> **YOUR INSTRUCTIONS**
Your task is to repeat the entries below exactly and to leave their images out.

> **RECORDS PROVIDED**
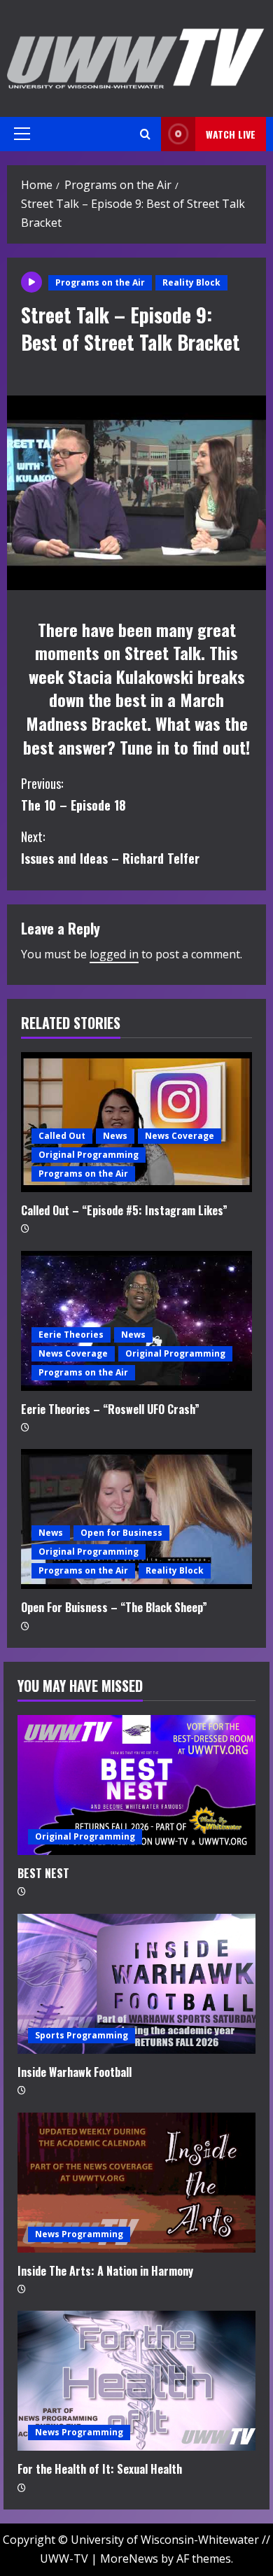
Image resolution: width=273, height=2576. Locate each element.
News (115, 1136)
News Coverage (179, 1136)
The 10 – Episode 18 (73, 794)
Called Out (61, 1136)
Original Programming (88, 1155)
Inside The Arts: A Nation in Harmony (105, 2270)
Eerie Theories (71, 1334)
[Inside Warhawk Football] (136, 1984)
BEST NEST (43, 1873)
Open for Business (121, 1533)
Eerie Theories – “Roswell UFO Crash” (110, 1409)
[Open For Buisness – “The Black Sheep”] (136, 1519)
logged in (114, 954)
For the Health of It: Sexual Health (100, 2468)
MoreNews (129, 2558)
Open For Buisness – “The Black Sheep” (114, 1607)
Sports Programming (81, 2035)
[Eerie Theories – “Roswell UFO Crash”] (136, 1321)
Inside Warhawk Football (75, 2072)
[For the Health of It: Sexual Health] (136, 2381)
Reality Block (191, 282)
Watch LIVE (230, 134)
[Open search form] (145, 134)
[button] (22, 133)
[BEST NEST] (136, 1785)
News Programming (79, 2234)
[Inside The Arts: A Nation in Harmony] (136, 2183)
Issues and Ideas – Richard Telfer (110, 847)
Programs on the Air (100, 282)
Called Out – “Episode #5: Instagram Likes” (124, 1210)
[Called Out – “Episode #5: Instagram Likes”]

> **ANSWER SPACE**
Image resolution: width=273, height=2576. Locate each element.
News (115, 1136)
News Coverage (179, 1136)
The 10 – Episode 18 (73, 794)
Called Out (61, 1136)
Original Programming (88, 1155)
Inside The Arts: A Nation in Harmony (105, 2270)
Eerie Theories (71, 1334)
[Inside Warhawk Football] (136, 1984)
BEST NEST (43, 1873)
Open for Business (121, 1533)
Eerie Theories – “Roswell UFO Crash” (110, 1409)
[Open For Buisness – “The Black Sheep”] (136, 1519)
logged in (114, 954)
For the Health of It: Sexual Health (100, 2468)
MoreNews (129, 2558)
Open For Buisness – “The Black Sheep” (114, 1607)
Sports Programming (81, 2035)
[Eerie Theories – “Roswell UFO Crash”] (136, 1321)
Inside Warhawk Football (75, 2072)
[For the Health of It: Sexual Health] (136, 2381)
Reality Block (191, 282)
Watch LIVE (230, 134)
[Open search form] (145, 134)
[button] (22, 133)
[BEST NEST] (136, 1785)
News Programming (79, 2234)
[Inside The Arts: A Nation in Harmony] (136, 2183)
Issues and Ideas – Richard Telfer (110, 847)
Programs on the Air (100, 282)
Called Out – “Episode #5: Instagram Likes” (124, 1210)
[Called Out – “Episode #5: Instagram Likes”]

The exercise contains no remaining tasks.